Herr Heinz Knaus, Gründer und Geschäftsführer von Naturata GmbH Überlingen im Gespräch mit Regina Haller, Konzeptkünstlerin und Initiatorin des Landart Projekts „lass' 1000 Sonnen blühen“ 2001 – 2010 München in Überlingen bei Naturata am Mittwoch, den 17.09.2009.

Regina: Bio ist normal geworden im Supermarkt. Der Kunde hat die Wahl. Ist das Demokratie oder eine Illusion?
Hr. Knaus:
Es ist auf jeden Fall sinnvoll, dass Bio angebaut und mehr Flächen für Bio-Anbau da sind. Doch der Verbraucher muss sich informieren. Bio ist nicht gleich Bio.

Regina: Warum sind Sie mit Ihrem Angebot nicht in Flughäfen und Bahnhöfen präsent?
Hr. Knaus:
Wäre sinnvoll – müsste jemand machen.

Regina: Naturata ist ein erfolgreiches Modell - wirtschaften mit der Natur funktioniert! Ist das Modell übertragbar?
Hr. Knaus:
Das Modell Naturata ist natürlich übertragbar. Es gibt 20 Läden in Europa, vor allem in der Schweiz und in Luxemburg. Sie sind in der Größe begrenzt und individuell geprägt. Es gibt Ausbildungen und Studiengänge im Bio-Bereich, z.B. an der Universität Hohenheim.

Regina: Was ist das Wesentliche an dem Modell "Naturata"?
Hr. Knaus:
Nach Bedarf zu produzieren und nicht die Überschüsse erhöhen und Assoziationen innerhalb der Wertschöpfungskette bilden.

Regina: Das bedeutet?
Hr. Knaus:
Verständnis entwickeln - mehr Reden - eine Gesprächskultur entwickeln. Zu billig ist ausbeuten. Das ist ein Prinzip.
Ein Beispiel dafür ist der Milchpreis hier vor der Tür. Wenn der Verbraucher nicht versteht dass es einfach unmöglich ist einen Liter Milch für 15 Cent zu produzieren ist der Verbraucher "blind".
Die Sache ist anonym und wird immer mehr anonym. Nur wenn es mich wirklich interessiert entwickle ich Verständnis. Man muss sich kümmern um seine Sachen - jeder Kauf ist ein Auftrag an den Hersteller es wieder zu machen. Die Verantwortung kann man nicht abgeben.

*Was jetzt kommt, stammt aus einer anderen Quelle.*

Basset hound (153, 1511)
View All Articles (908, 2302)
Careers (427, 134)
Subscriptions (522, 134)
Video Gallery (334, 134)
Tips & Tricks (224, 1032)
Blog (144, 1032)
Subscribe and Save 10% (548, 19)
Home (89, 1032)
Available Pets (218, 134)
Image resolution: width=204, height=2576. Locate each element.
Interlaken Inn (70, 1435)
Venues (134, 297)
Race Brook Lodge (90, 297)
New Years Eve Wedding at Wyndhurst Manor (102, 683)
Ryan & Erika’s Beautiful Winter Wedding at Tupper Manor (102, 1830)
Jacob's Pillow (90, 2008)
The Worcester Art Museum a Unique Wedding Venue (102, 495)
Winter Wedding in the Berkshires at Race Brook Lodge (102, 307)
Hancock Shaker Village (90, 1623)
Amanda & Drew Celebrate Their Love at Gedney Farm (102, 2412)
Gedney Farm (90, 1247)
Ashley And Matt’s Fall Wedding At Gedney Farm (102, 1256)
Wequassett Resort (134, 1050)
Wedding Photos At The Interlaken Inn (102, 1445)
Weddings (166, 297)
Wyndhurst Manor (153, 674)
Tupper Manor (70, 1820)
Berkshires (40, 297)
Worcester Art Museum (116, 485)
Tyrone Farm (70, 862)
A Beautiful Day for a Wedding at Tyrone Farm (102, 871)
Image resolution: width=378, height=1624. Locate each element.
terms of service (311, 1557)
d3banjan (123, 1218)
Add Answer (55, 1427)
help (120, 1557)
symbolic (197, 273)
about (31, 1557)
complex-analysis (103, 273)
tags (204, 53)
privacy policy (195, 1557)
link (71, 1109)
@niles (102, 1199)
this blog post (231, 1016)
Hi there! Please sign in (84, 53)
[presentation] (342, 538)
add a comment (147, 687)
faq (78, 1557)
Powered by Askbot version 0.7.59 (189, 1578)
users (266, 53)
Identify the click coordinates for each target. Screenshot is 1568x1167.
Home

Regina: Das heißt man soll sich Gedanken machen um so etwas wie den Milchpreis?
Also die Milch - und eigentlich auch die anderen Sachen - nicht nur aus dem Regal schnappen, möglichst billig? Es gibt so viele Sachen...
Hr. Knaus:
Billig ist nicht billig. Das Gefühl täuscht. Man macht es sich nur nicht bewusst.

Regina: Einkaufen macht Spaß!
Hr. Knaus:
Konsumieren ist nicht der Sinn des Lebens.

Regina: Was meinen Sie damit?
Hr. Knaus:
Wachstum in der Qualität und nicht in der Quantität, es muss sich viel ändern. Neue Wirtschaftsformen zu entwickeln ist wichtig. Indem wir aus Einsicht handeln entsteht Produktqualität und Wirtschaft bekommt eine soziale Qualität.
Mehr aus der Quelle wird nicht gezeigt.